On a positive note we really enjoyed our tours at Vallee de Mai, Cousin bird sanctuary, and our visit to Curieuse Island.
In summary, I’d say the Seychelles is a good vacation spot if you want to lay on a beach and relax. If you want to sail definitely get a catamaran and plan for one to two weeks unless you want to sail to Mahe.
We flew from Victoria in the Seychelles to Reunion and then on to Antananarivo (shortened to Tana), the capital of Madagacar. The flights were uneventful except that on our second flight there was a family sitting in front of us with an autistic child. His behavior was very similar to Nathaniel’s so we tried to talk to them about Fragile X. They didn’t speak English so we used google translate on my phone and communicated by passing the phone back and forth. I’m not sure they ever understood what we were trying to say.
The international terminal in Madagascar was quite nice and we were met by our tour company’s English speaking guide, Nicolas, and Alexander, our driver. They took us to our hotel.
Unfortunately I couldn’t take pictures through the van’s windows so I will try to describe the scenery from the airport to our hotel. Initially we drove through rice fields as rice is very important in the Malagasy diet. The fields were split into small paddies and Nicholas said that if the weather is good they can get three harvests per year. Families can not produce enough rice in these small paddies and usually need to supplement their yield with purchased rice. In many fields laundry had been laid out to dry. In others, zebu, cows with a hump between their shoulders which are used to work the fields and as food, grazed. A few paddies had shacks where I think people lived.

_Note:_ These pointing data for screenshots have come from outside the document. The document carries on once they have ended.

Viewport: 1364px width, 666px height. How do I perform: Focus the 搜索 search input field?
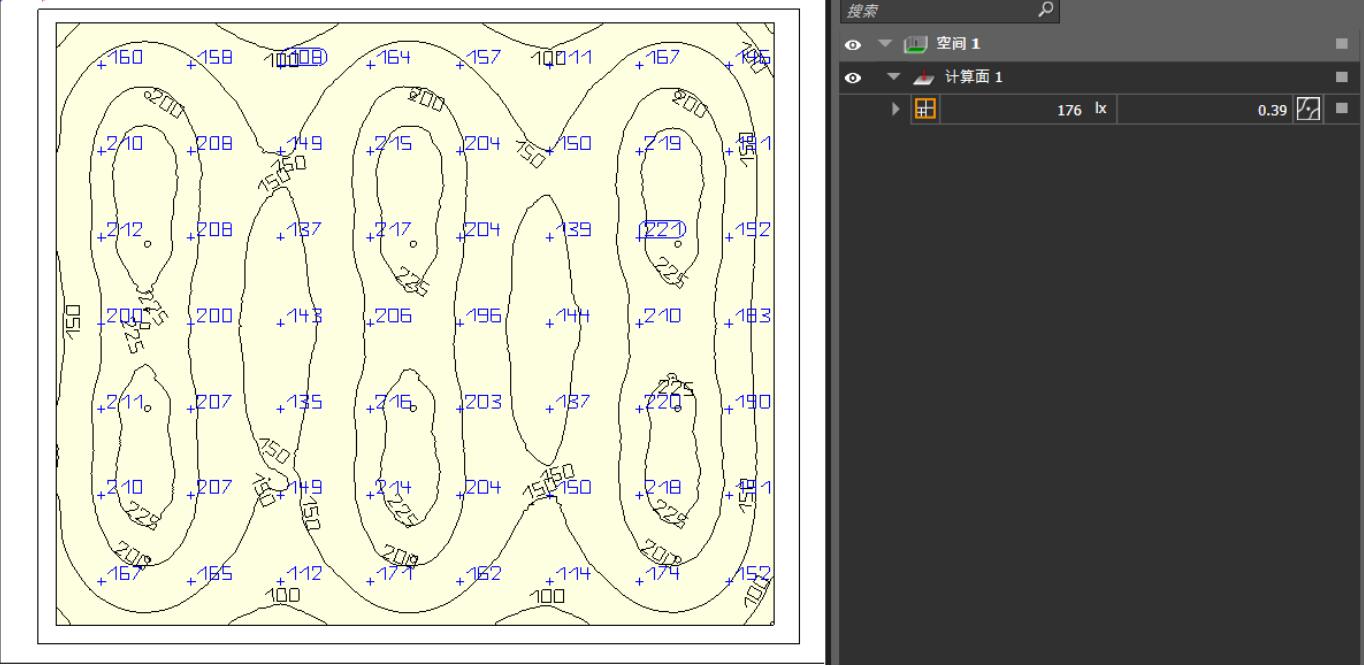coord(935,10)
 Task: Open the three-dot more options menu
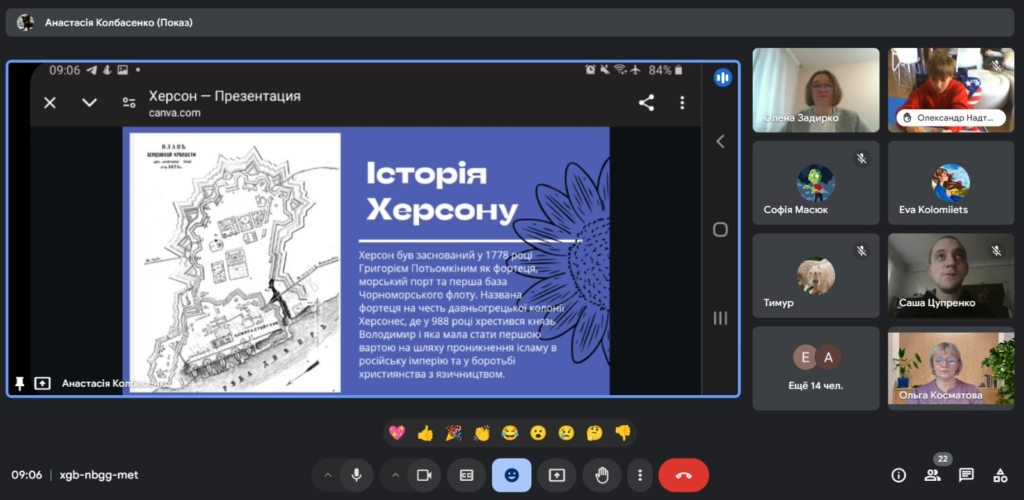coord(639,475)
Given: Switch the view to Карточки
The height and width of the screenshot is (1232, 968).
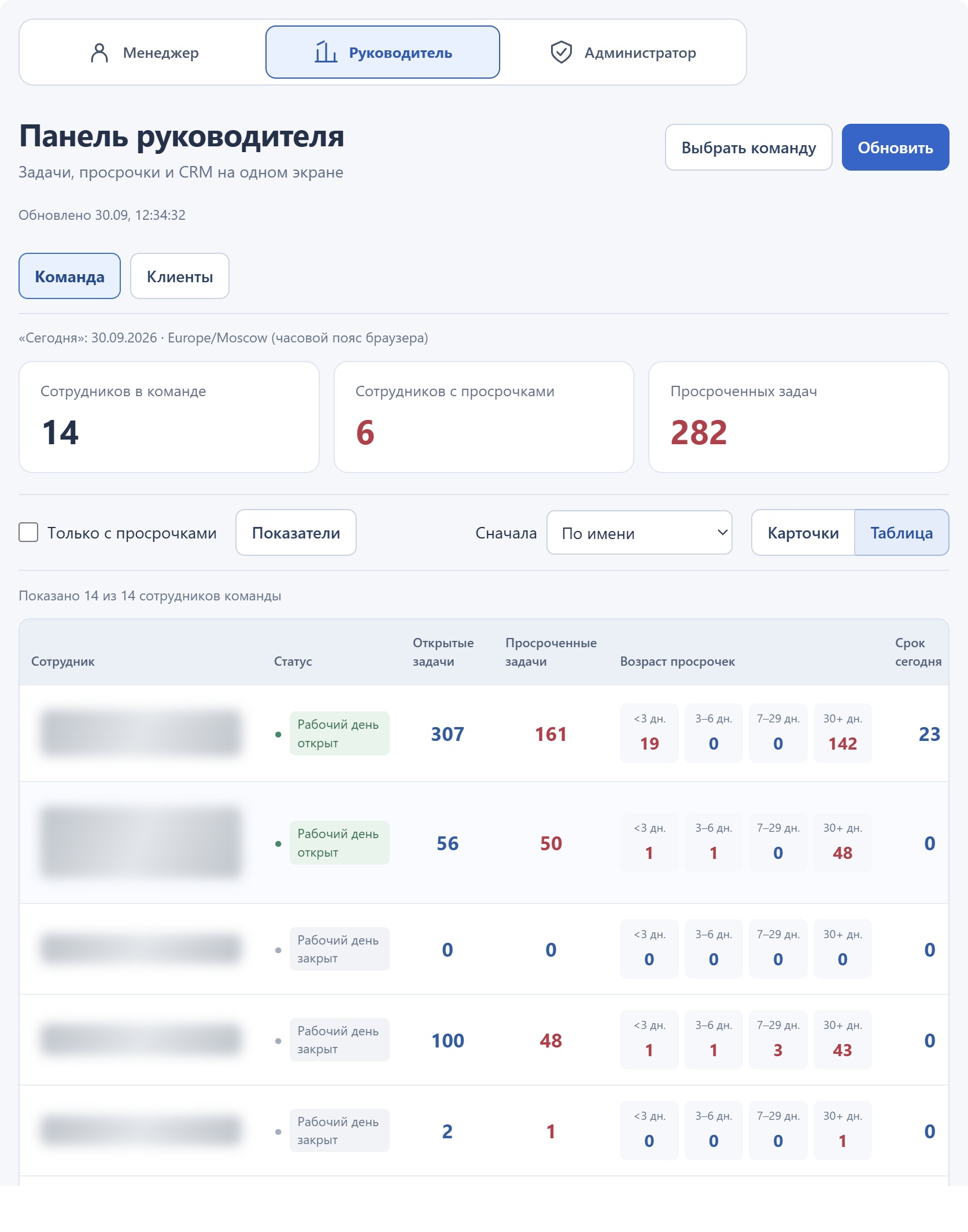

Tana is built on a hill. The fields were considered lower town. Up the hill or Midtown is primarily where people live and where our hotel is located. Some of the homes look like something you would see in a slum, some are a little more sturdy. They are very close together and very close to the road. There is a fair amount of liter around. The historical queen’s palace is in upper town. In summary it looks like a typical third world city.
It took us about 30 minutes to get to our hotel which is in the Consulate of Monaco. The hotel is VERY small, only 4 rooms. We had about an hour to explore and get settled. They said that we could go out of the hotel as long as we weren’t flashy, i.e., with jewelry or expensive cameras. We read that there is a fair amount of crime so we decided to play it safe and only go out with our guide. Here are pictures of our street and the view from the hotel.
We are sharing the hotel with a group of four women from Southern California who we visited with alittle.
Dinner at the hotel consisted of zucchini soup, curry chicken and of course rice. It was very good. I went to bed early because I didn’t slept well the night before and because we changed time zones and lost an hour.
Some other information about Madagascar . . . it is the second largest island nation in the world, behind Indonesia. It is the fourth largest island in the world. It broke free from Gondwana millions of years ago.
80% of the Malagasy are farmers. The primary exports are vanilla, gold, copper, nickel, cobalt and precious stones. Their biggest imports are petroleum and rice. There is a lot of corruption in the country and they rank 147th out of 180 on the corruption index. The official languages are Malagasy and French. They became a French colony in 1897 and earned their independence in 1960.